= Emil Farkas =

Martial arts instructor, writer (born 1946)

Emil Farkas (born 1946) is an American martial arts instructor and writer known for his appearances in numerous films and in television shows.

== Life ==
Farkas was born in Hungary in 1946. During the Hungarian Revolution of 1956, Farkas' father decided to escape Hungary The family escaped through the border and went to a refugee camp in Vienna. Farkas later came to live in Toronto, Canada. He began training in the martial arts at a young age and he earned his black belt in Judo at age 17 and his black belt in Karate at 18.

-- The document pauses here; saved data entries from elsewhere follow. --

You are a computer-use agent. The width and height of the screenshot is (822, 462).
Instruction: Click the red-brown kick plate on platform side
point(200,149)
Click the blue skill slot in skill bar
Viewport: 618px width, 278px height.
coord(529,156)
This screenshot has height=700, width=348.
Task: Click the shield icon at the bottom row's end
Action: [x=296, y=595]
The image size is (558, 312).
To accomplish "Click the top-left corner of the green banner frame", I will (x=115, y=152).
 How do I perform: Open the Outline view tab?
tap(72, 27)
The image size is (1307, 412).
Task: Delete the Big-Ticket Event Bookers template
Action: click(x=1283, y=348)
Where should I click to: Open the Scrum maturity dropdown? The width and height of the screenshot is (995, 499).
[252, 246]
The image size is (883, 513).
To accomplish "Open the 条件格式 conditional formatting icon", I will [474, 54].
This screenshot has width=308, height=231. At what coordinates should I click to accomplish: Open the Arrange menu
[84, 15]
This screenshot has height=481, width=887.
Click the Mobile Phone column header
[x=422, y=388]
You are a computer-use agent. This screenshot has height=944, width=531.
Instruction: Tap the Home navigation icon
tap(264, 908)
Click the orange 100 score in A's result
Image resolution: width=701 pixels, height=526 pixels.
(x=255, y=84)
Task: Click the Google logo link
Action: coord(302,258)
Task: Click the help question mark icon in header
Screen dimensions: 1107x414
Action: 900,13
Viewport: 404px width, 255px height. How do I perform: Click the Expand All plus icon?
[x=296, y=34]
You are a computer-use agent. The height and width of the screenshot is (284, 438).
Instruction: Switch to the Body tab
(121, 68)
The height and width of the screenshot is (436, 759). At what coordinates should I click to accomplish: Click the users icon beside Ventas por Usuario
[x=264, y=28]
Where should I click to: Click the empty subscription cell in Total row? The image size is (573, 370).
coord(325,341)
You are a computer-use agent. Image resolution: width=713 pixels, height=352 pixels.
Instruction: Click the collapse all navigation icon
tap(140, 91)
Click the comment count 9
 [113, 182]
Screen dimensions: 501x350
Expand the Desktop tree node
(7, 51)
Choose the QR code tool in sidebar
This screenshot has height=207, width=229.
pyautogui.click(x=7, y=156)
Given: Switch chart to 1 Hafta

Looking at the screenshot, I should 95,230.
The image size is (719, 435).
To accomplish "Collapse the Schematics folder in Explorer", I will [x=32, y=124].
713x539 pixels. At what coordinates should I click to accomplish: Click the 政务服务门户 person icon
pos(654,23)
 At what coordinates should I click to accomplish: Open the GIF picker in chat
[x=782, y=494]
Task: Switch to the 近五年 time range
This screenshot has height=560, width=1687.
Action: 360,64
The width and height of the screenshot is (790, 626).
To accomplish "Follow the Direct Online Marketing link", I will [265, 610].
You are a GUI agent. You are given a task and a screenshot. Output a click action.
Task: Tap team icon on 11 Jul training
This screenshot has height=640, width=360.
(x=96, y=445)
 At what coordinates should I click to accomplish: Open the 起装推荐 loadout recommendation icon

His family moved to Los Angeles and Farkas studied at the California State University, Northridge. At age 22, he took a job as a bodyguard for Phil Spector. In 1970, Farkas founded his own dojo, the Beverly Hills Karate Academy where he has been teaching now for over 45 years. The dojo is now however closed as of 2023. Farkas wrote the first script for a ninja movie, but the film was never produced. Farkas later became a stunt and fight coordinator for martial arts movies. Farkas has co-authored and published books on martial arts. One of his ideas for a film sent to Robert Kosberg was used in the book How to Sell Your Idea to Hollywood to illustrate how "the sheer simplicity of an idea can be coupled with fortuitous circumstances-catapult[ed] an outsider into the Hollywood game."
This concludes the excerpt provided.